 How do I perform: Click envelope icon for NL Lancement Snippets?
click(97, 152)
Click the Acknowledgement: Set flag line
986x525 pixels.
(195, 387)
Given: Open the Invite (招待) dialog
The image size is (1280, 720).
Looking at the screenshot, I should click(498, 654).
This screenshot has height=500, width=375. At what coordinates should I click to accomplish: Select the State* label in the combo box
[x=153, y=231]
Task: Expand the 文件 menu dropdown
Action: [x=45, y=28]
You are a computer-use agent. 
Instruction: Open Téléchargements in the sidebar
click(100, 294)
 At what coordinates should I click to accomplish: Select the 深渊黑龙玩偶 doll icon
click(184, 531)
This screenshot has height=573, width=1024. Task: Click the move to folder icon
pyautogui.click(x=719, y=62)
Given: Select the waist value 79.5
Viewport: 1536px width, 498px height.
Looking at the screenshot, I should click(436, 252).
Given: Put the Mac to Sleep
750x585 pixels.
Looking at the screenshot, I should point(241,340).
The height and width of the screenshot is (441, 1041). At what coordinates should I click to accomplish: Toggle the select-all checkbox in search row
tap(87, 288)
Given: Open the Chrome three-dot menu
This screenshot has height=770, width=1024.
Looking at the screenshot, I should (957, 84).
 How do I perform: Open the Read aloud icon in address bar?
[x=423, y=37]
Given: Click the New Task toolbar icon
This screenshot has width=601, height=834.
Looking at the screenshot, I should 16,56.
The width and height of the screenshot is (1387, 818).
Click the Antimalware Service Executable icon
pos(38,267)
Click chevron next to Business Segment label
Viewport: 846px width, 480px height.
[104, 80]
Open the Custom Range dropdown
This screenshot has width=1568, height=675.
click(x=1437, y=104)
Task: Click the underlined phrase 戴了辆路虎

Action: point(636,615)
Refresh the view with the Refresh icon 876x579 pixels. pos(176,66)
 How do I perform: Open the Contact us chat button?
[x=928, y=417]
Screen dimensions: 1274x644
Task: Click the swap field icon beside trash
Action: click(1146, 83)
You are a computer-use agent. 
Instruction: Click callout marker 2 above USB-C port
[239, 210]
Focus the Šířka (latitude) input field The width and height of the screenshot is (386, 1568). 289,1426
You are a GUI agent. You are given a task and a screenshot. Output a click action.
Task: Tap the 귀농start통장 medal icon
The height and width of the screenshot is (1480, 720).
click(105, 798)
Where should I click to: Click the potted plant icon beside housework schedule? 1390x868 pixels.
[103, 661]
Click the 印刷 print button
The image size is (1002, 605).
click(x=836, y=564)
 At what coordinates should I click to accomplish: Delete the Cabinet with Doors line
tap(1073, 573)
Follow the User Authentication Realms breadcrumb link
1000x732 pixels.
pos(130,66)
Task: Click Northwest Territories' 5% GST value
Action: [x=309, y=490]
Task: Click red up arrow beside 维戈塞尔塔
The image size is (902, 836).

========================

Exercise brief
Once you have read the listing above, set it down again without alteration.

Result
 How do I perform: Click envelope icon for NL Lancement Snippets?
click(97, 152)
Click the Acknowledgement: Set flag line
986x525 pixels.
(195, 387)
Given: Open the Invite (招待) dialog
The image size is (1280, 720).
Looking at the screenshot, I should click(498, 654).
This screenshot has height=500, width=375. At what coordinates should I click to accomplish: Select the State* label in the combo box
[x=153, y=231]
Task: Expand the 文件 menu dropdown
Action: [x=45, y=28]
You are a computer-use agent. 
Instruction: Open Téléchargements in the sidebar
click(100, 294)
 At what coordinates should I click to accomplish: Select the 深渊黑龙玩偶 doll icon
click(184, 531)
This screenshot has height=573, width=1024. Task: Click the move to folder icon
pyautogui.click(x=719, y=62)
Given: Select the waist value 79.5
Viewport: 1536px width, 498px height.
Looking at the screenshot, I should click(436, 252).
Given: Put the Mac to Sleep
750x585 pixels.
Looking at the screenshot, I should point(241,340).
The height and width of the screenshot is (441, 1041). At what coordinates should I click to accomplish: Toggle the select-all checkbox in search row
tap(87, 288)
Given: Open the Chrome three-dot menu
This screenshot has height=770, width=1024.
Looking at the screenshot, I should (957, 84).
 How do I perform: Open the Read aloud icon in address bar?
[x=423, y=37]
Given: Click the New Task toolbar icon
This screenshot has width=601, height=834.
Looking at the screenshot, I should 16,56.
The width and height of the screenshot is (1387, 818).
Click the Antimalware Service Executable icon
pos(38,267)
Click chevron next to Business Segment label
Viewport: 846px width, 480px height.
[104, 80]
Open the Custom Range dropdown
This screenshot has width=1568, height=675.
click(x=1437, y=104)
Task: Click the underlined phrase 戴了辆路虎

Action: point(636,615)
Refresh the view with the Refresh icon 876x579 pixels. pos(176,66)
 How do I perform: Open the Contact us chat button?
[x=928, y=417]
Screen dimensions: 1274x644
Task: Click the swap field icon beside trash
Action: click(1146, 83)
You are a computer-use agent. 
Instruction: Click callout marker 2 above USB-C port
[239, 210]
Focus the Šířka (latitude) input field The width and height of the screenshot is (386, 1568). 289,1426
You are a GUI agent. You are given a task and a screenshot. Output a click action.
Task: Tap the 귀농start통장 medal icon
The height and width of the screenshot is (1480, 720).
click(105, 798)
Where should I click to: Click the potted plant icon beside housework schedule? 1390x868 pixels.
[103, 661]
Click the 印刷 print button
The image size is (1002, 605).
click(x=836, y=564)
 At what coordinates should I click to accomplish: Delete the Cabinet with Doors line
tap(1073, 573)
Follow the User Authentication Realms breadcrumb link
1000x732 pixels.
pos(130,66)
Task: Click Northwest Territories' 5% GST value
Action: [x=309, y=490]
Task: Click red up arrow beside 维戈塞尔塔
The image size is (902, 836).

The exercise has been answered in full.